Dataset rows >>
____________

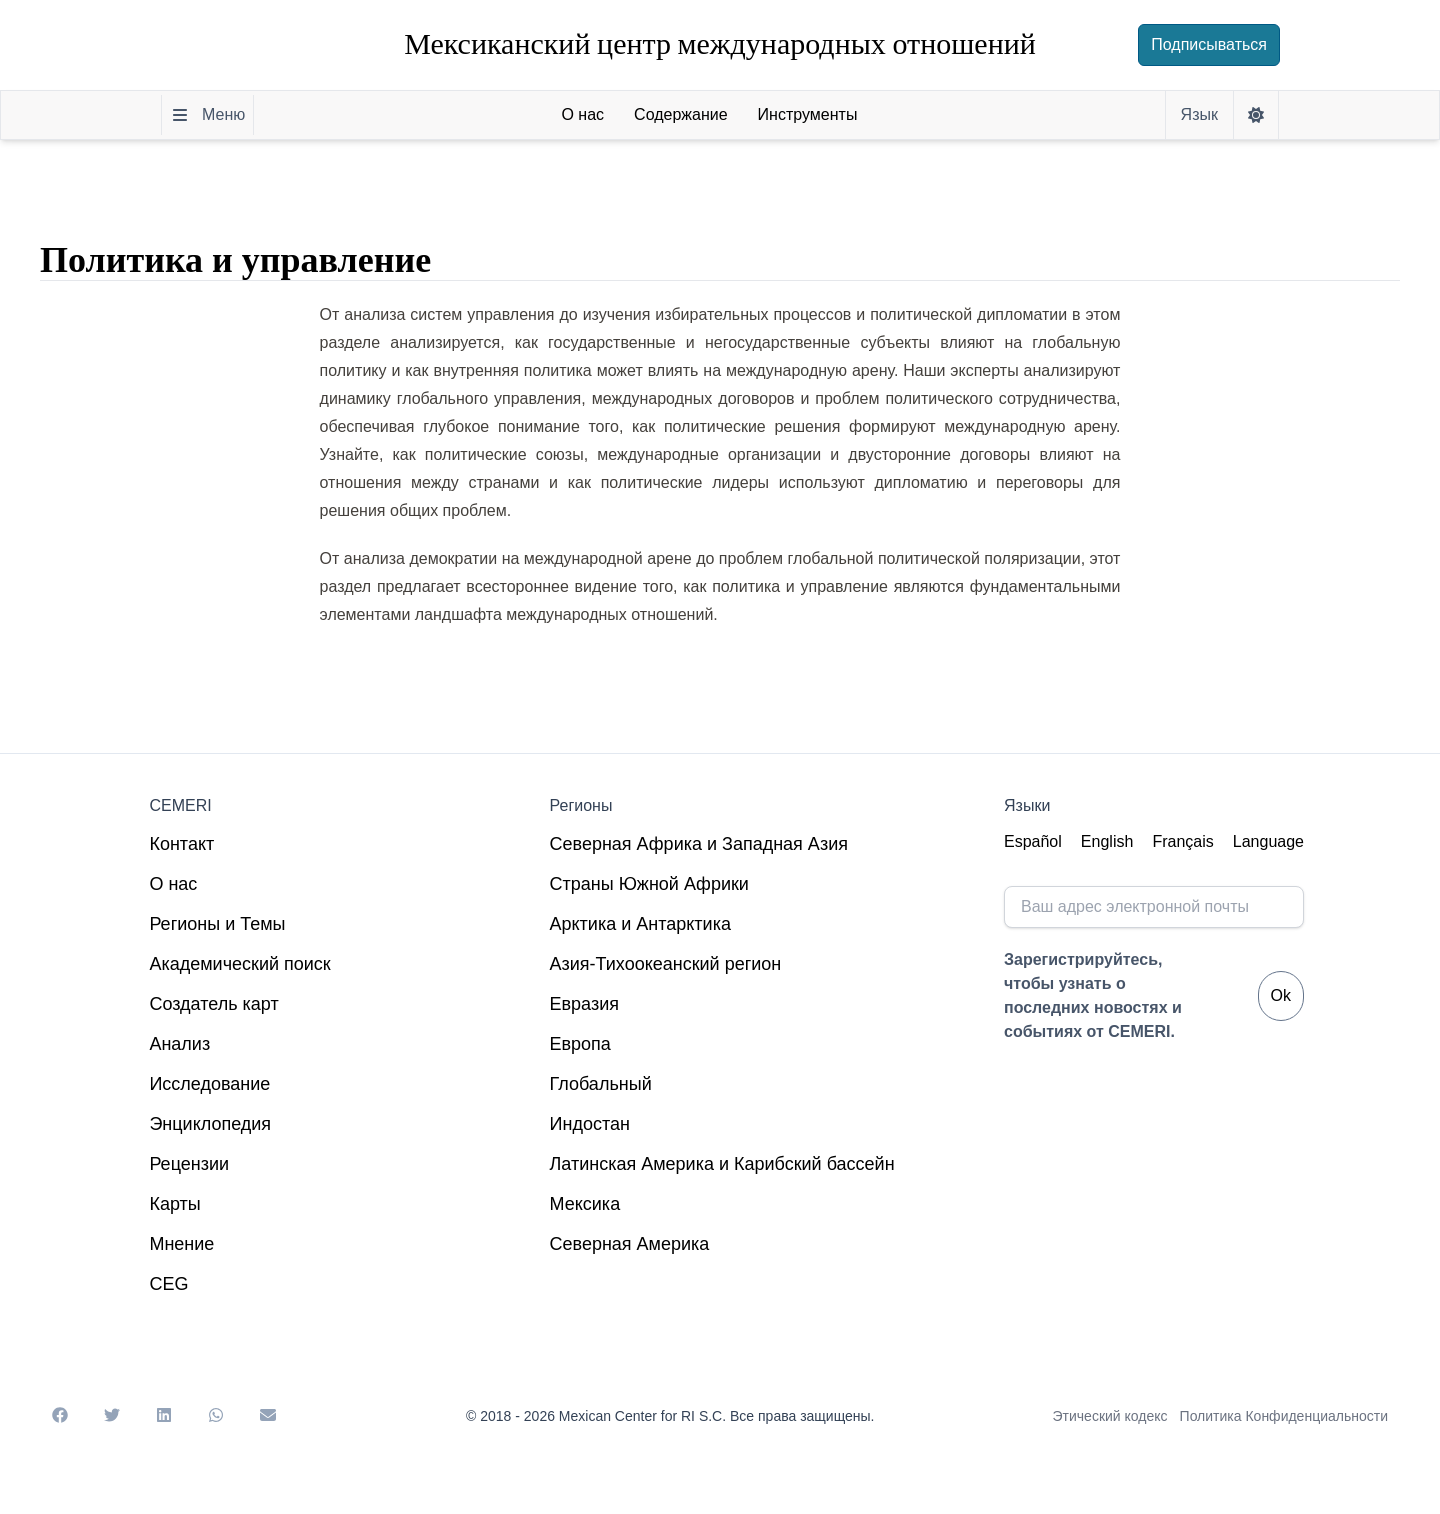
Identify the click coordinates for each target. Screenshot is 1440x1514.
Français (1182, 841)
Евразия (584, 1004)
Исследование (209, 1084)
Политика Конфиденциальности (1284, 1416)
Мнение (181, 1244)
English (1107, 841)
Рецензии (189, 1164)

____________

Required task >>
Lay out the lines of the items above as a JSON list of strings, one string per line, skipping blank lines and leaving the pictures out.

Exercise answer >>
[
  "Identify the click coordinates for each target. Screenshot is 1440x1514.",
  "Français (1182, 841)",
  "Евразия (584, 1004)",
  "Исследование (209, 1084)",
  "Политика Конфиденциальности (1284, 1416)",
  "Мнение (181, 1244)",
  "English (1107, 841)",
  "Рецензии (189, 1164)"
]